He served as the eighteenth Grand Mufti of Egypt (2003–2013) through Dar al-Ifta al-Misriyyah succeeding Ahmed el-Tayeb. He is one of the internationally most respected Islamic jurists according to a 2008 U.S. News & World Report report and The National and "a highly promoted champion of moderate Islam," gender equality, and an "object of hatred among Islamists" according to The New Yorker.
He was succeeded as Grand Mufti by Shawki Ibrahim Abdel-Karim Allam in February 2013.
Ali Gomaa was born in the Upper Egyptian province of Beni Suef on March 3, 1952(7 Jumadah al-Akhirah 1371 AH). Gomaa is married and has three adult children. In person, Gomaa's appearance has been described as "tall and regal, with a round face and a trim beard."

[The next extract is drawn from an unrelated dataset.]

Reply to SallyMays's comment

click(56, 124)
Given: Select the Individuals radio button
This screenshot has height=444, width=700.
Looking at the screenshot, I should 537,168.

Gomaa graduated from high school in 1969, at which point he enrolled at Ain Shams University in Egypt’s capital, Cairo. Having already begun to memorize the Quran, he delved deeper into his studies of Islam, studying Hadith and Shafi'i jurisprudence in his free time while at university. After completing a B.Comm. (Bachelor of Commerce) at Ain Shams in 1973, Gomaa enrolled in Cairo’s al-Azhar University, the oldest active Islamic institution of higher learning in the world. He received a second bachelor's degree (B.A.) from al-Azhar, then an M.A., and finally a Ph.D with highest honors in Juristic Methodology (usul al-fiqh) in 1988. Since he had not gone through the al-Azhar High School curriculum, he took it upon himself in his first year at the college to study and memorize all of the basic texts, which many of the other students had already covered.